His fingers ran over each other, like albino spiders protruding from his sleeves.
“No,” She said. It was all she could really say. Escape wasn’t an option anymore. “I helped you…” She was almost begging; it was disgusting, really.
“You seem to be labouring under a delusion,” Cygnus said smoothly. “We are not human. We do not feel. We are above all that – creatures like us don’t need emotions, or regrets, or friends to weigh us down. We are free to come and go, take what we want, lie and steal and slip away unnoticed. The ultimate predator.”
Here he crouched beside her once more, placing a finger under her chin and raising her head so her eyes met his gaze. “You can’t tell me you don’t want what we have.”
“Never.” Hermione hissed. “I could never be like you.”
Bryn let out a protracted fake yawn at this point. Cygnus ignored him. “Of course,” he said. “But it’s easy to learn when your motivation is the knowledge that otherwise, we will drink you dry, then cast your shrivelled corpse aside and move on to our next meal.
“What we have – it’s beautiful, beyond belief. I know you’d just love it.”
“It hardly matters what her decision is,” Bryn said, lazily. “Just choose fast, darling, the sun is rising … and I can smell your blood from here.”
A tear spilled down Hermione’s cheek. She wasn’t even aware what had prompted it; she couldn’t distinguish her feelings anymore.
Cyngus leant down and pressed his cool lips to her neck. “What’s it to be?” he whispered against her throat. She could feel his fangs, hard and smooth against her exposed skin. Behind him, the three others shifted restlessly, faces alight with hunger. Nothing else in the clearing moved. High above, the Milky Way cut a swathe of white across the sky’s fading black. The sun wouldn’t save her.
She thought of Ron. Of Harry and Ginny. Her parents and friends, her job, of all the things she loved in her life. It was all going to end, whatever she chose. It was going to end with Cygnus’s teeth in her jugular vein.

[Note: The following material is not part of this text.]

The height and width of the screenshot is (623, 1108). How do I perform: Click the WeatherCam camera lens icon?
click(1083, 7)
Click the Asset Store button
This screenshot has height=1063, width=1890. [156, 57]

The night held its breath.
Then suddenly, all around was blazing light. The vampires fell back, clutching at their eyes. Hermione squinted, and could make out figures in billowing green robes silhouetted against the brightness, with arms outstretched, more light, dazzling and brilliant – red, green, gold – emitting from their hands. No. Wands! They had wands - they were wizards - she was saved.
Two figures detached themselves from the group, ran over to her. One stood close, on guard. The other knelt by her, clutched her to him. Her heart soared. It was Ron.

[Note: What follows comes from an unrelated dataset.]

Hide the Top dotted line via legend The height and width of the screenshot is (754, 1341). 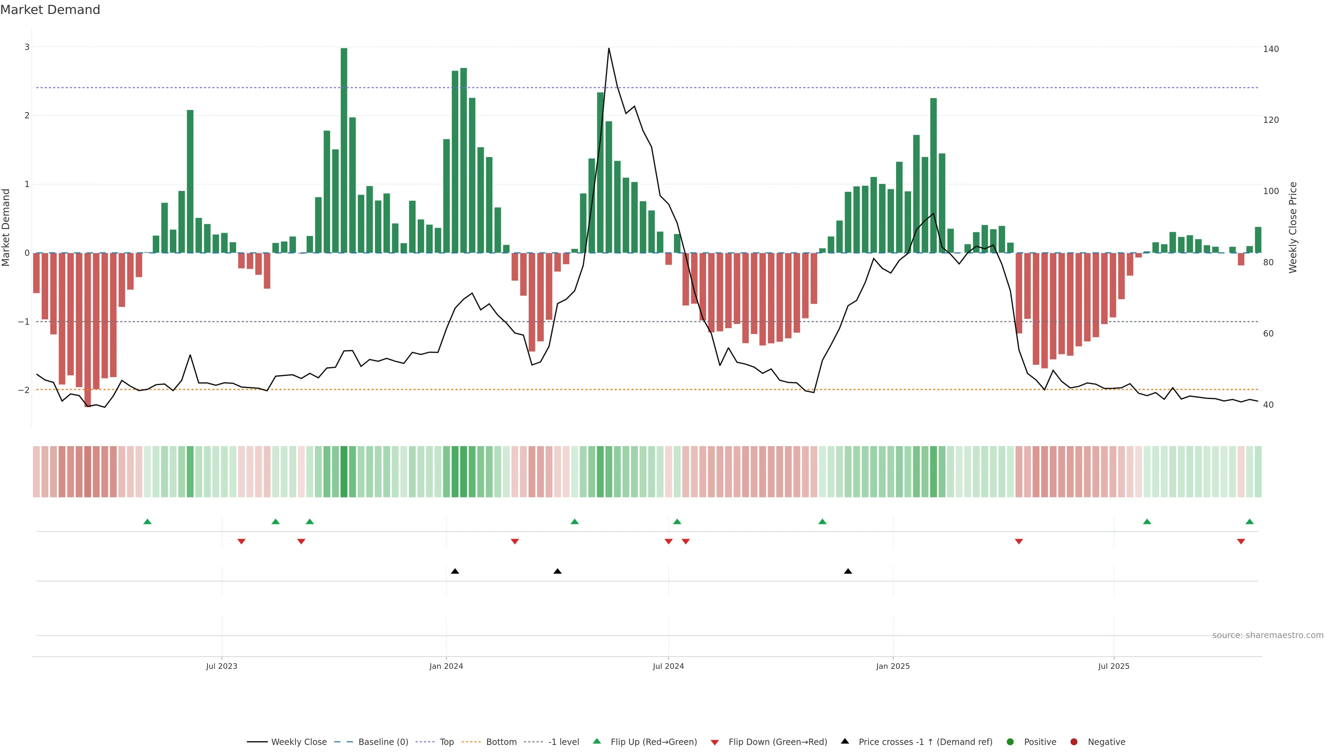coord(446,742)
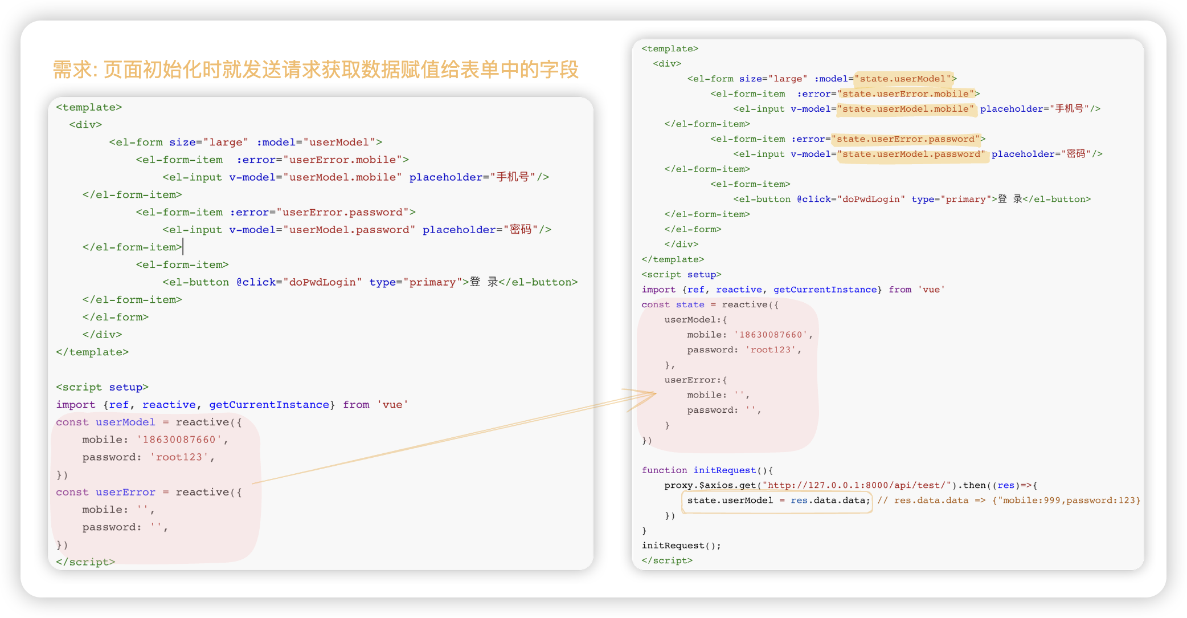Click highlighted "state.userError.password" attribute value
This screenshot has width=1187, height=618.
pos(907,139)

“Hermione – oh God - thank God – you’re ok, you’re ok…”
Another voice, this one soft, mocking. Hermione shook her head, and the scene around her swirled and refocused. Cygnus’s fangs were still cold against her skin. The other vampires paced impatiently around the clearing’s perimeter. No rescuing Aurors. No Ron.
The mind played cruel tricks.
She looked up to the sky, and saw it still inky black. She sighed, her breath a plume of fog. No escape. No rescue. She had dug her grave deeply.
She drank in air, knowing that either way it would be her final gasp. Then she closed her eyes, steeled her soul, and spoke.
Her words floated out into the silence.
The clearing was motionless, as if it too were pondering her choice. She was acutely aware of her heartbeat pounding in her chest. She’d betrayed it so quickly, and it was stammering a frantic rhythm in protest.
Then Cygnus grinned.
“As you wish,” he said.
Then, with one smooth slice of fangs, her blood poured hot and wet, and everything was dark and thoughtless and cold.
Hermione’s heart shuddered once, and stopped.